Directions:
Your job is to report every line of the entries that has "width".

Input records:
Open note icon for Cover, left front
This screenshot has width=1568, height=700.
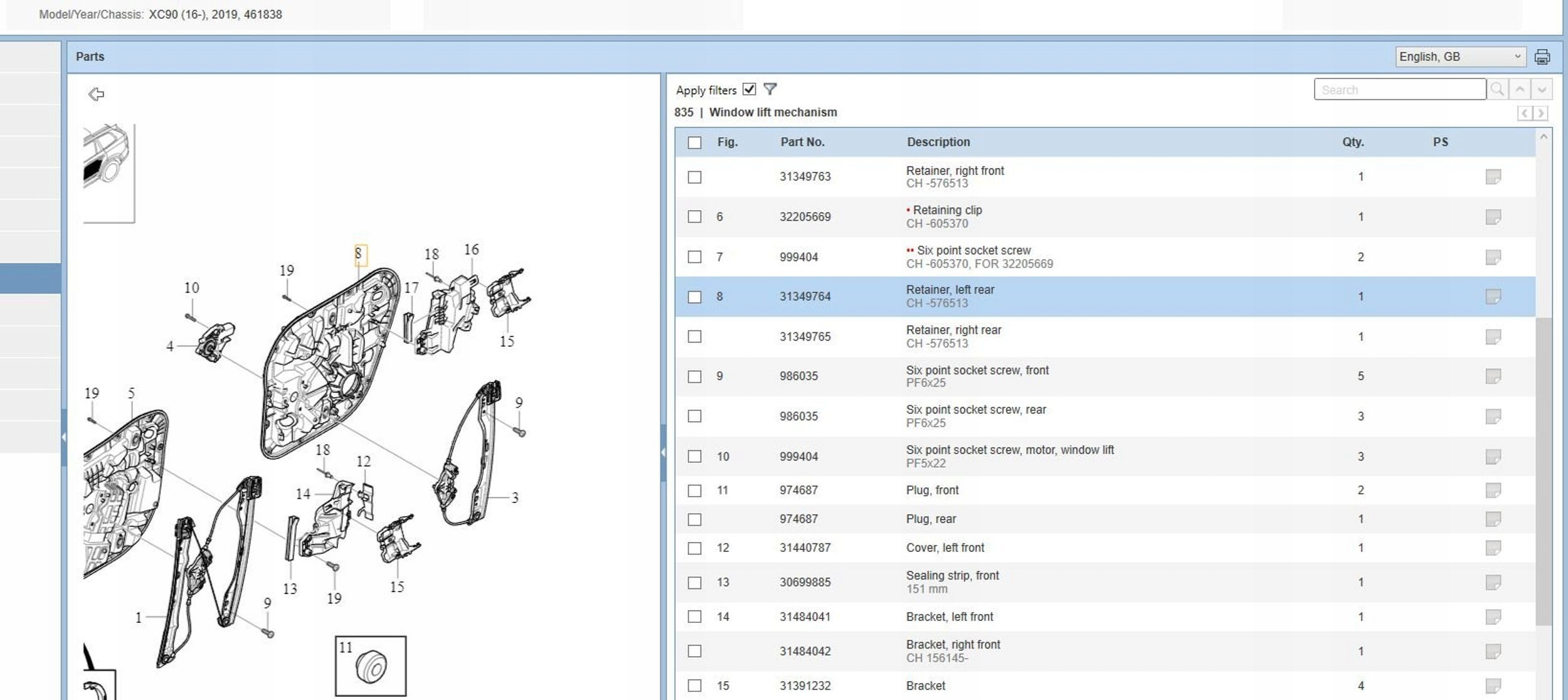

==

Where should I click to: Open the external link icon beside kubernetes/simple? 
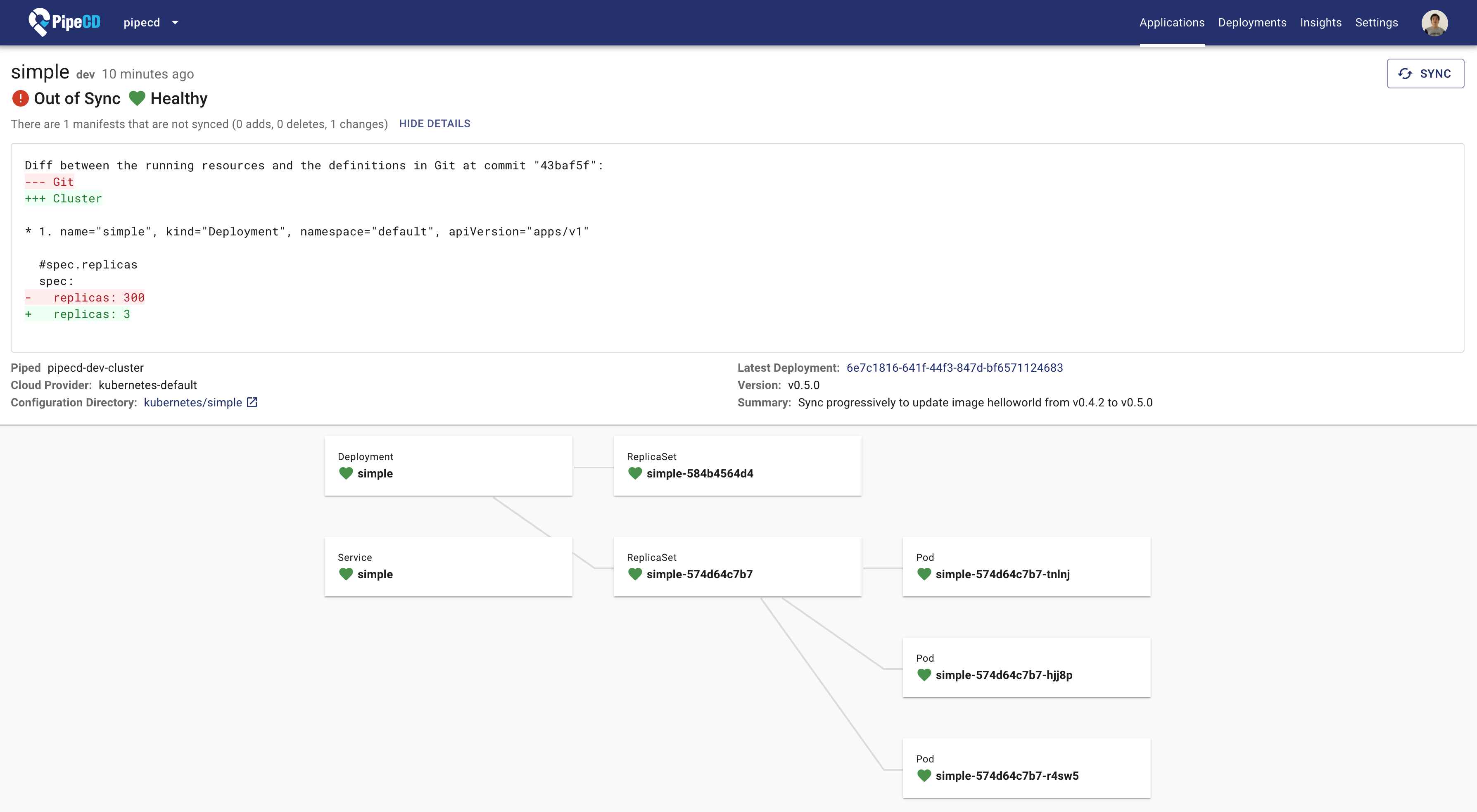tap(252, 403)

---

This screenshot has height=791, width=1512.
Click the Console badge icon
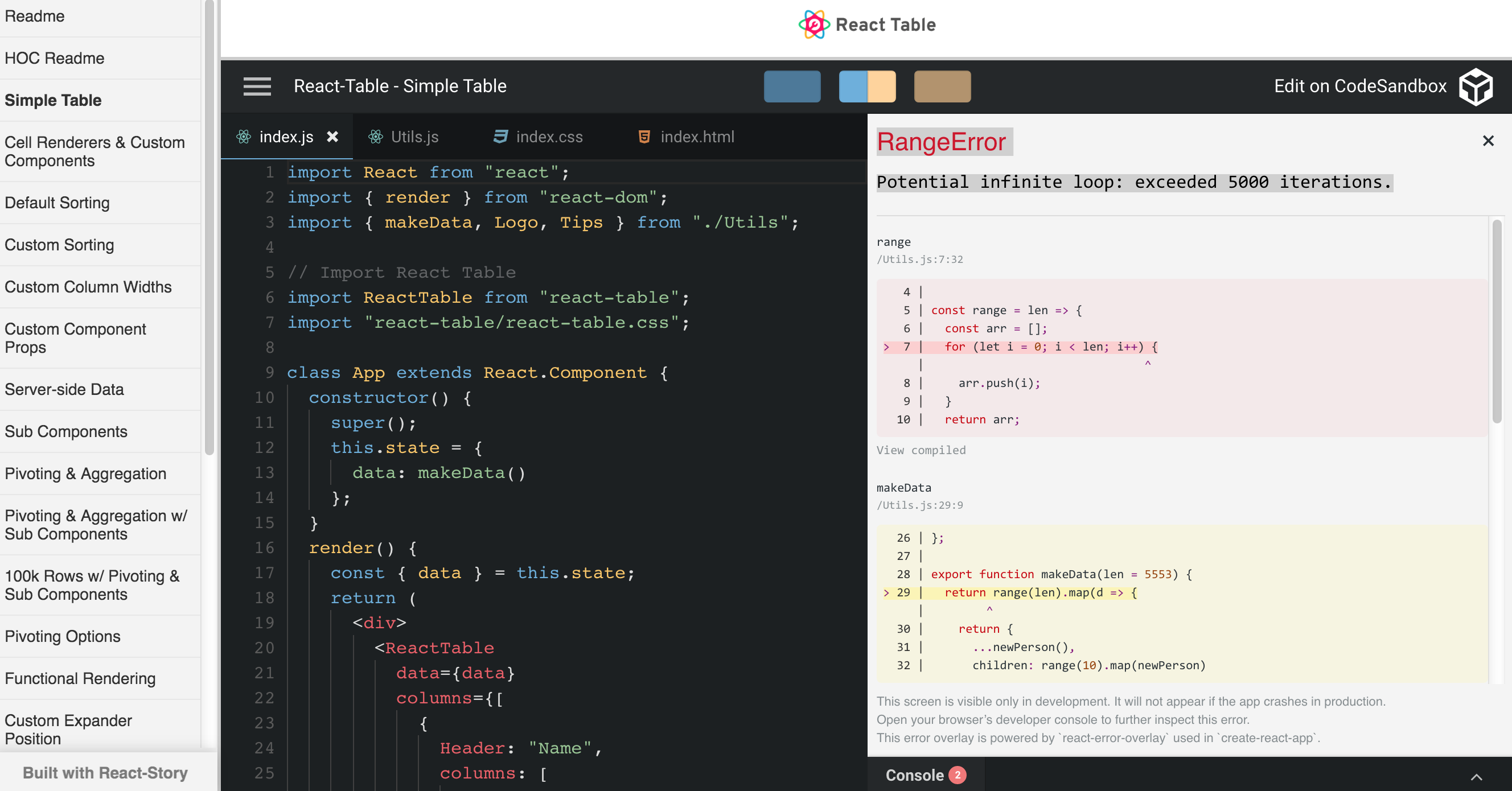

Task answer:
This screenshot has width=1568, height=700.
This screenshot has height=791, width=1512.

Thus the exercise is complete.